- Born: May 24, 1951 Kansas City, Kansas
- Died: March 9, 2007 (aged 55) Kansas City, Kansas
- Education: University of Kansas School of Fine Arts
- Occupation: artist
- Children: Daughters Jaime and LeTia

= Leroy Allen =

American painter

Leroy Allen (1951-2007), was an American watercolorist and figurative artist. His realistic style focused on African American life and community, and won him more than 30 art awards nationally.

==Biography==
Allen was a Kansas City, Kansas native. He received his first art prize in the second grade when he won a National Scholastic Art Award for a crayon drawing of a horse show called “At the American Royal”. During high school, Allen was hired by the Progressive Shopper News, a black-owned monthly newspaper, to draw a weekly cartoon column. The cartoon was about a character named Sly, an unsuccessful criminal, and was used to discourage young people from a life of crime. In high school, the comic series Allen created became a comic book.

Allen joined the Army and served in Vietnam and was honorably discharged in 1972.
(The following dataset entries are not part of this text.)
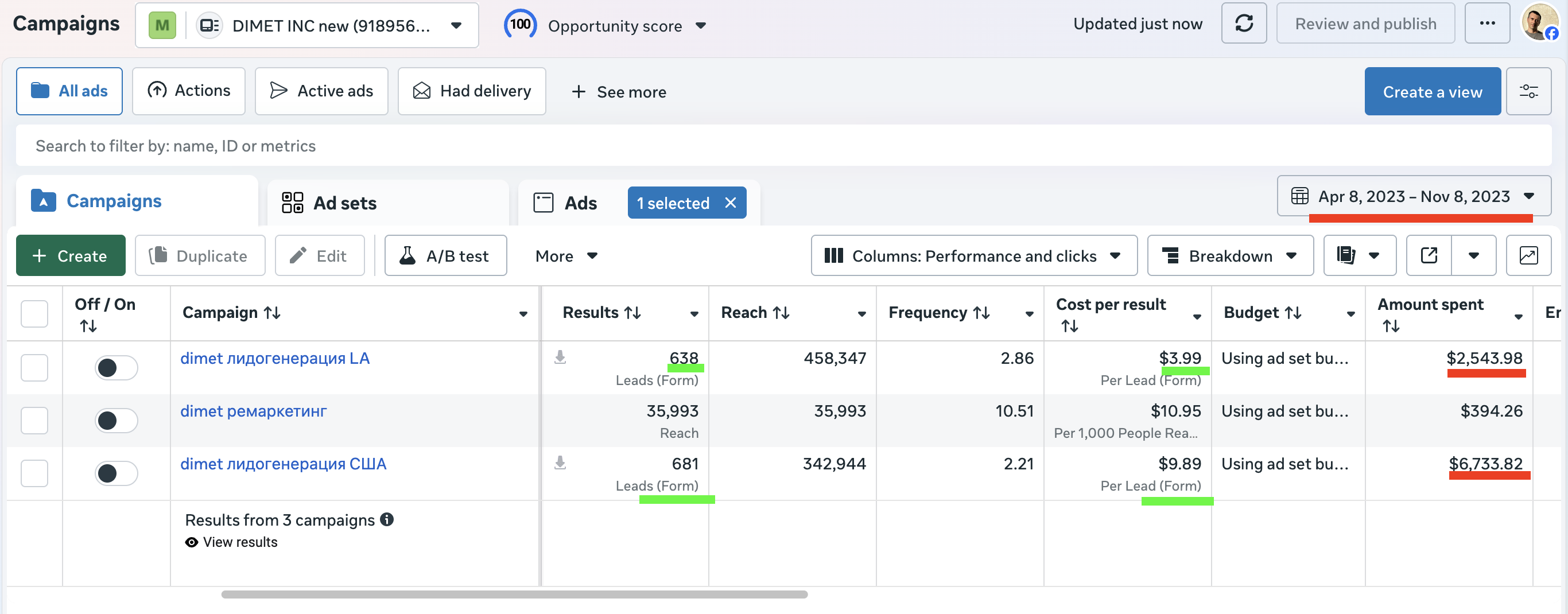Open the view filter settings sliders icon
This screenshot has width=1568, height=614.
pos(1528,91)
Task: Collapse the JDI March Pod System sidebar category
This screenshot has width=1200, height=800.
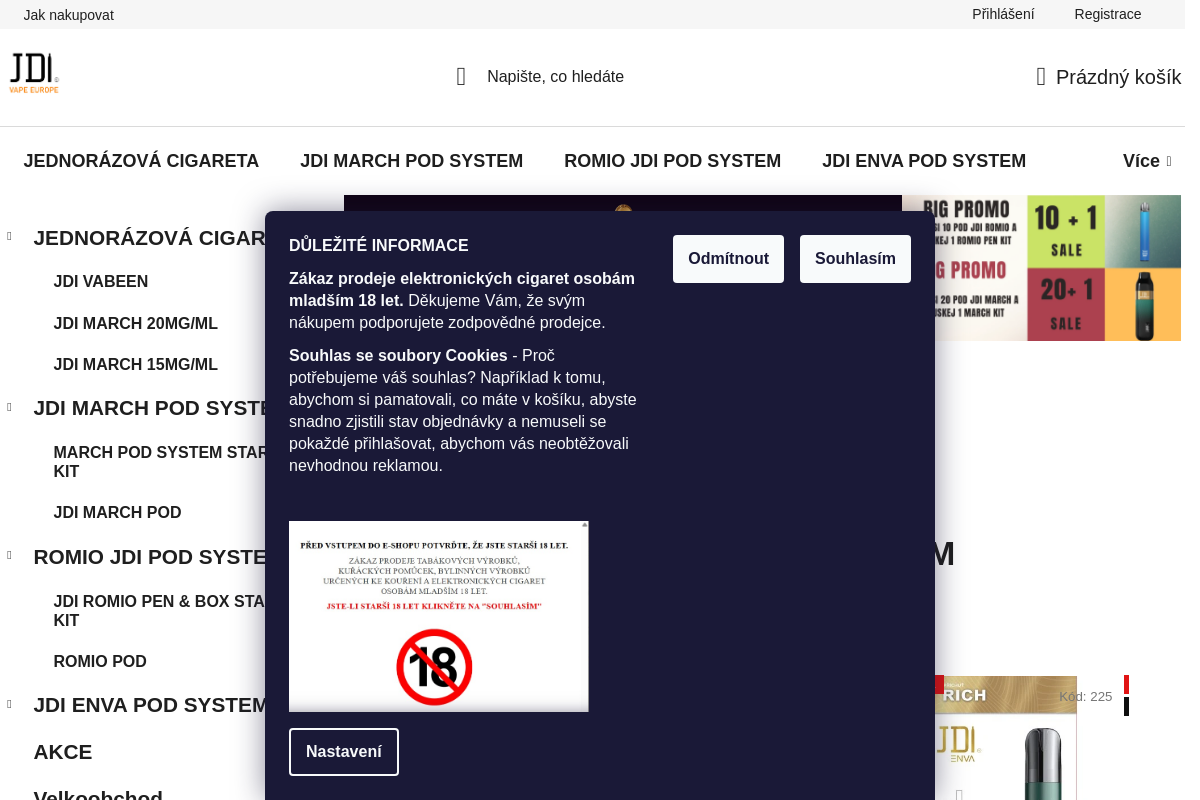Action: coord(10,407)
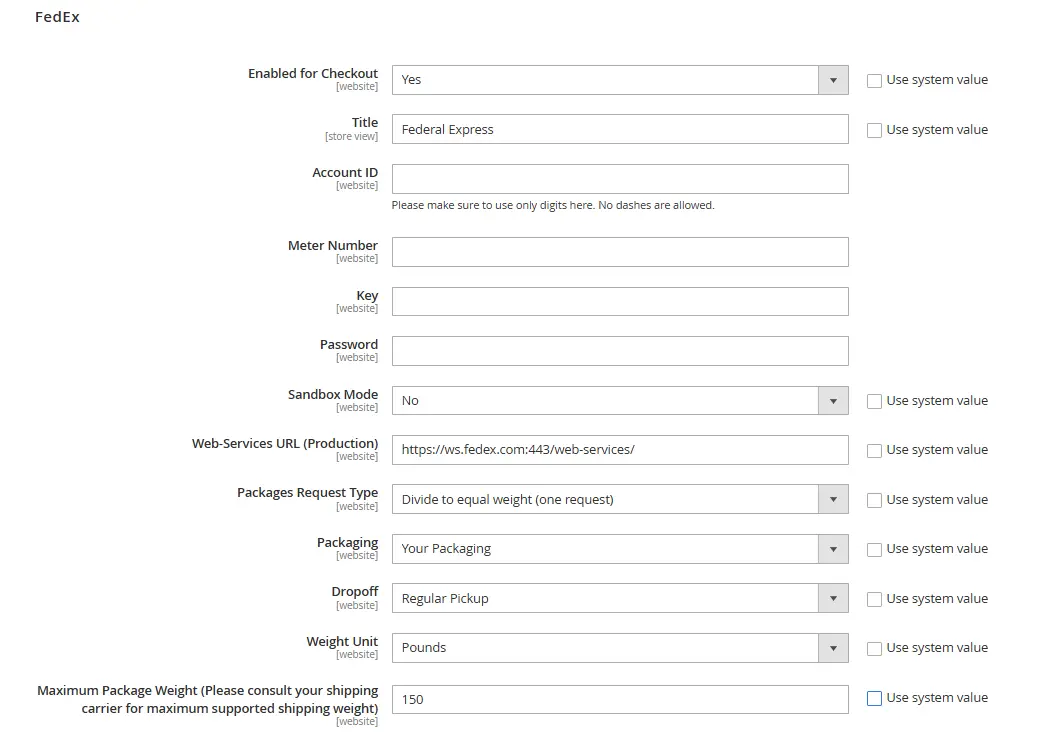Open the Packaging dropdown
The width and height of the screenshot is (1064, 733).
pyautogui.click(x=620, y=548)
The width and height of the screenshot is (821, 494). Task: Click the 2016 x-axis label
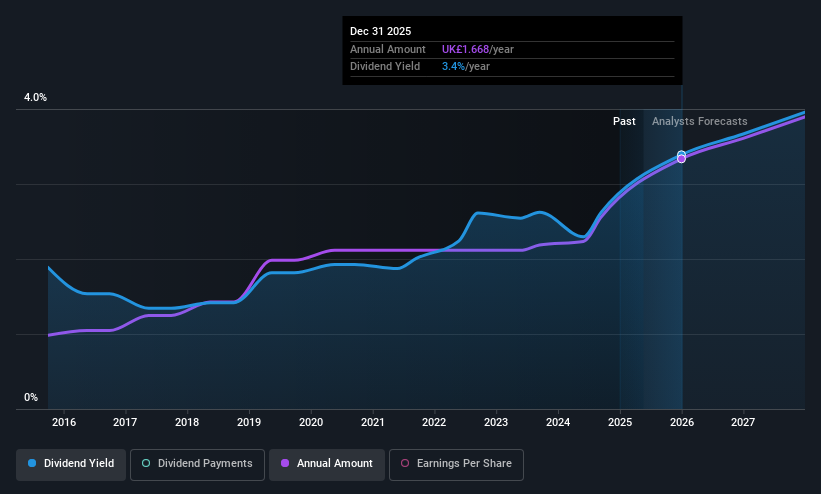click(64, 422)
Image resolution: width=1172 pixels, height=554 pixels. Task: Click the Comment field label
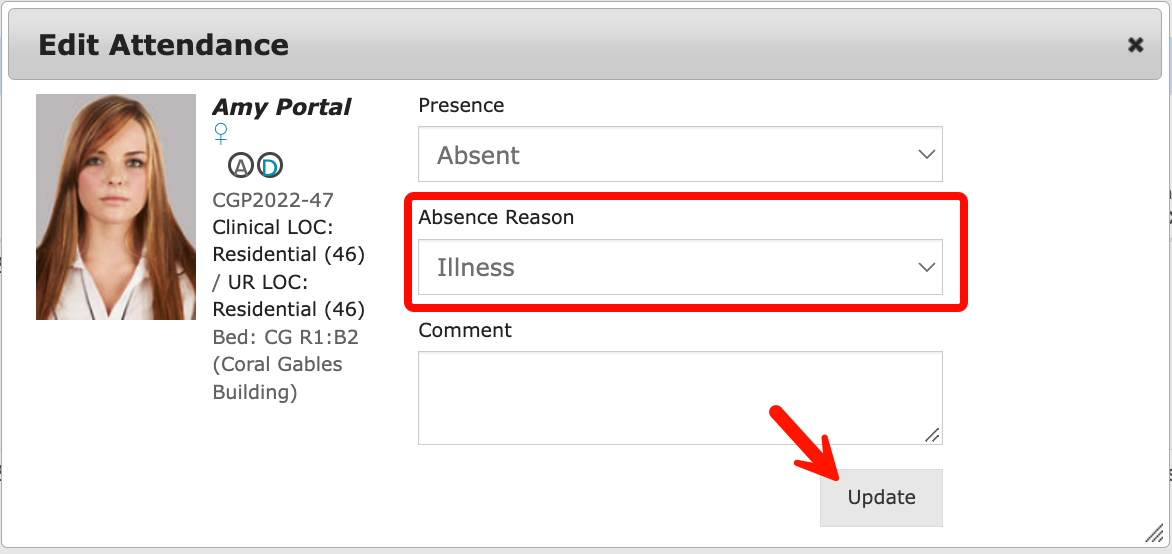pos(465,330)
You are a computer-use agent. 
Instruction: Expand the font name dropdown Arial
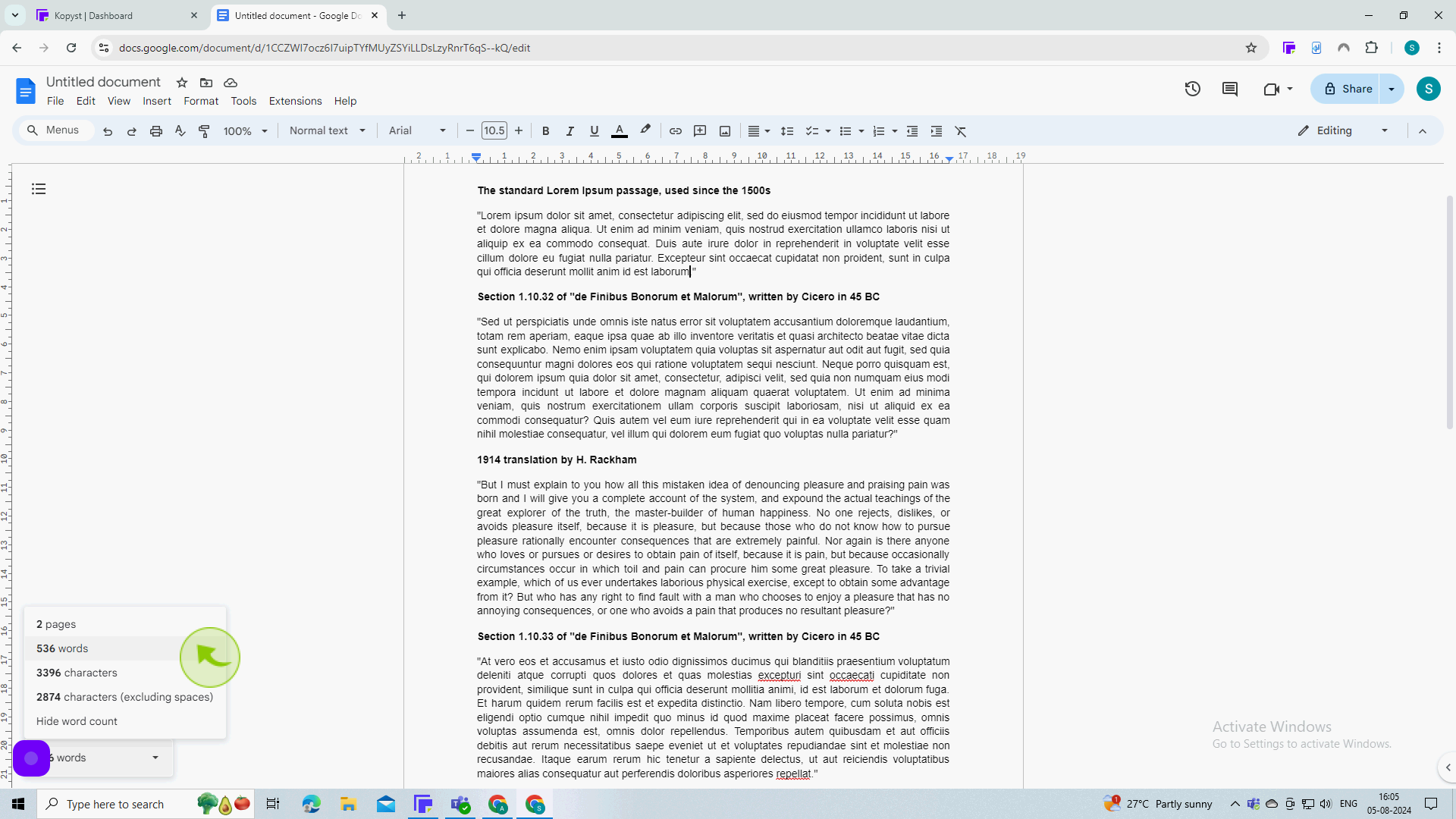(x=443, y=131)
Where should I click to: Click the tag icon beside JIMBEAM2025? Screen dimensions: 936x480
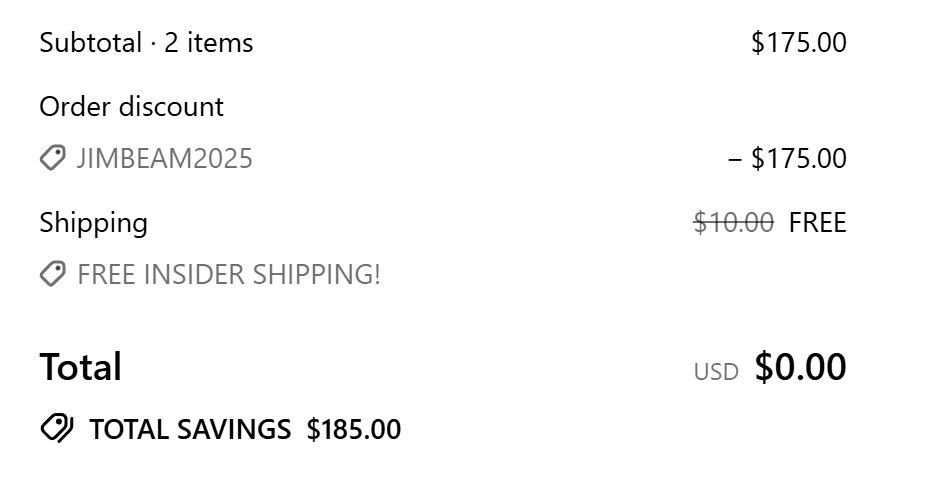[53, 158]
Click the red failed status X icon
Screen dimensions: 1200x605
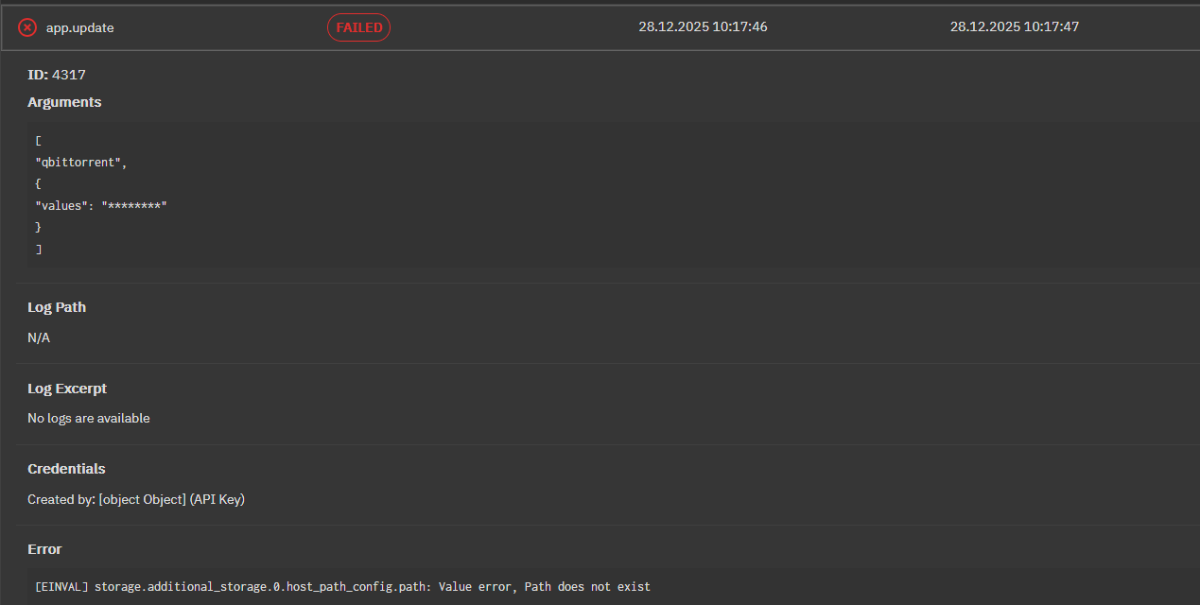point(28,28)
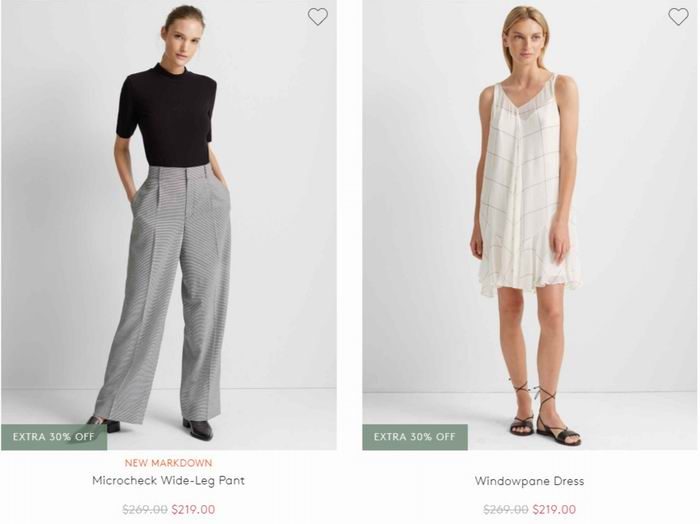Select the EXTRA 30% OFF badge on dress
Screen dimensions: 700x524
[x=415, y=437]
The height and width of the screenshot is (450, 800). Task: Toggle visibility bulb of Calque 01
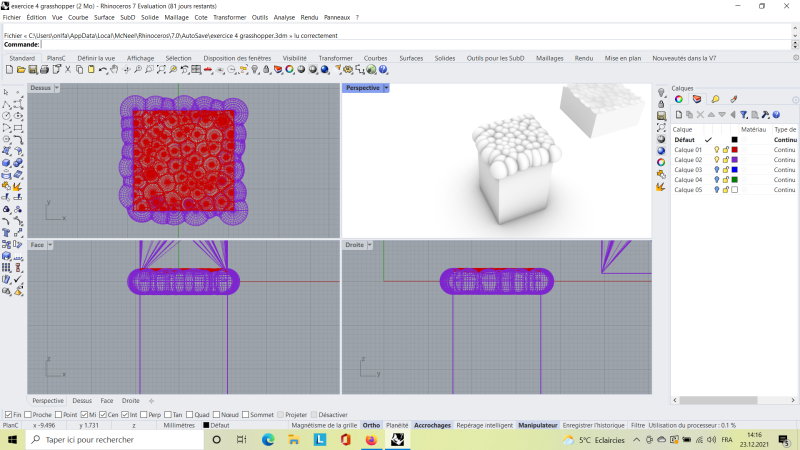pyautogui.click(x=716, y=150)
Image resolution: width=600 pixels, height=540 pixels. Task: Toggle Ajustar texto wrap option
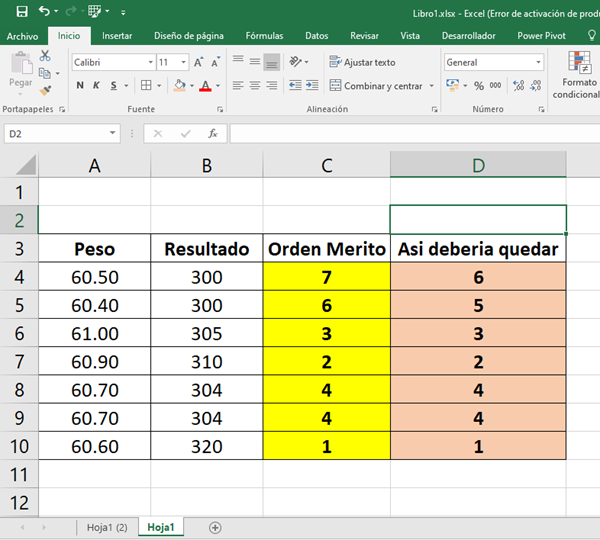click(x=362, y=62)
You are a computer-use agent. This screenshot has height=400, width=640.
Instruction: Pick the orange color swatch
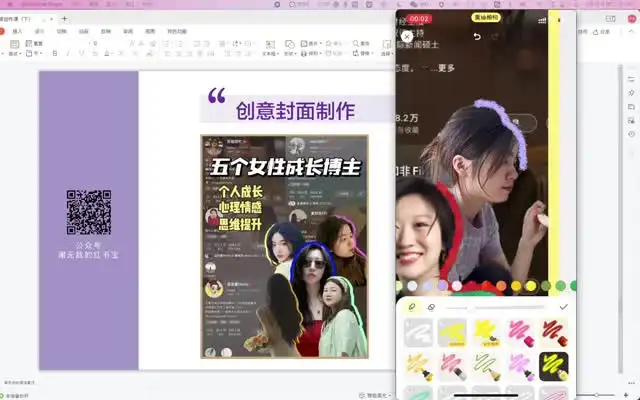coord(501,286)
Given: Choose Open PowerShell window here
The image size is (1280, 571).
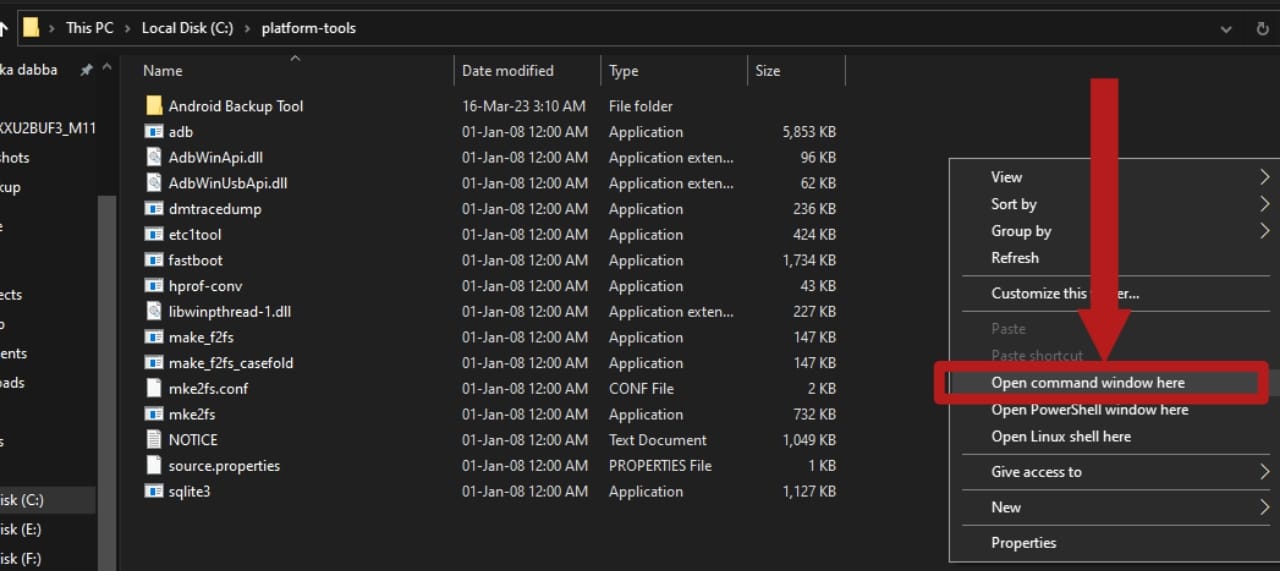Looking at the screenshot, I should click(x=1089, y=410).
Upon graduation from the University of Kansas School of Fine Art (BFA, 1977), Allen was hired by Hallmark Cards in 1980, where he became a technical supervisor. Over the years, Allen worked with and exhibited with noted Hallmark artists including Thomas Blackshear, Nancy Devard, Henry Dixon, Shane Evans, Cathy Ann Johnson, Jonathan Knight, and Dean Mitchell. He retired from Hallmark Cards after 24 years.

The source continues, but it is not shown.